31 x 43 cm ready to hang black framed canvas featuring artwork Cartwheels, by Eric Robertson, from the National Galleries of Scotland Collection.
For a brief period after the First World War, Robertson adopted an unusual semi-abstract style, which has affinities with the Vorticist work of Wyndham Lewis and William Roberts. Scottish painters were generally slow or unwilling to adopt the avant-garde styles sweeping across Europe in the 1920s, making this an unusual and important work in early twentieth-century Scottish art.

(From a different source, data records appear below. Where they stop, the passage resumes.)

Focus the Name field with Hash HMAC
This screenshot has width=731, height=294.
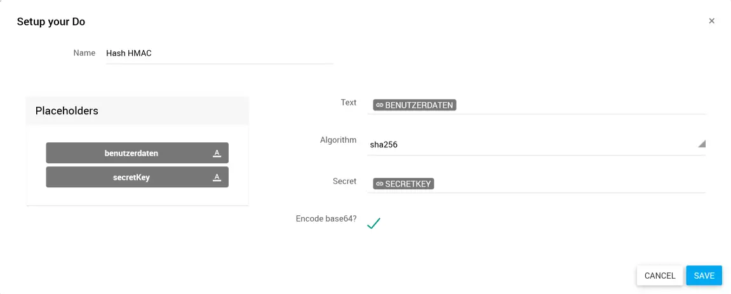pyautogui.click(x=219, y=53)
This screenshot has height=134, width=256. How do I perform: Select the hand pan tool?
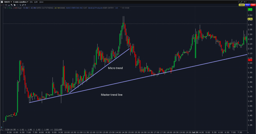15,5
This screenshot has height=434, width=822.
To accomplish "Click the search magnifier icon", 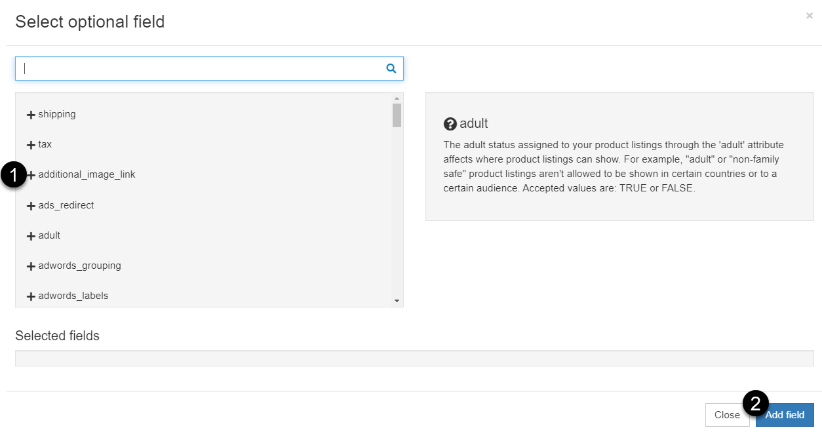I will [x=391, y=68].
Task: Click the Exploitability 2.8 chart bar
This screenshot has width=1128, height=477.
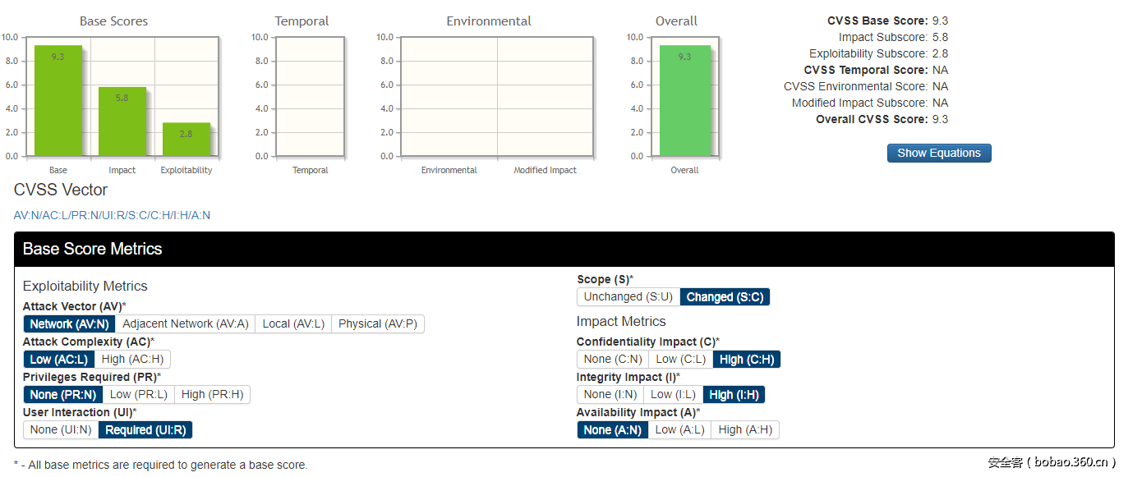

Robertson was one of the most gifted students of his generation. Born in Dumfries, he moved to Edinburgh at the turn of the twentieth century and befriended the Symbolist painter, John Duncan, who became an important influence on his work. He was also inspired by the Pre-Raphaelites and the French Symbolist painter Gustave Moreau. Robertson featured in several group shows from 1912-4, which led to the formation of The Edinburgh Group in 1919. During the War, he was stationed with the Friends Ambulance Unit where he began to paint more landscapes, yet it is his nude figure compositions, which scandalised Edinburgh society, that he is perhaps most associated. In 1923, following the failure of his marriage he moved to Liverpool and by the early 1930s, he was largely forgotten as a painter.